■ **PROBLEM DETAILS**:
Gather each line of the rows below that contains the string "height", and copy those lines. Case counts.

■ **DATA SUPPLIED**:
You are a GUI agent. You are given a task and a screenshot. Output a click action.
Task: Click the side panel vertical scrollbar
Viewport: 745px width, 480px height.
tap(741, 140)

* * *

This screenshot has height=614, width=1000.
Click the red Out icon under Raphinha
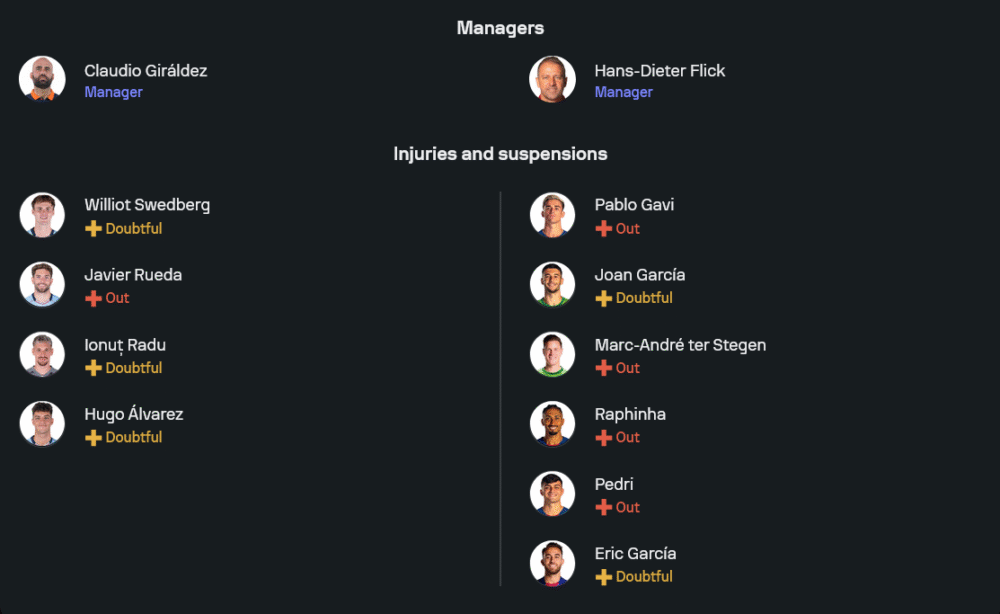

---

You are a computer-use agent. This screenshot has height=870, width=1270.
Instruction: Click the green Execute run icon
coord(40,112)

■ **TASK RESPONSE**:
Viewport: 745px width, 480px height.
This screenshot has height=614, width=1000.
You are a computer-use agent. This screenshot has height=870, width=1270.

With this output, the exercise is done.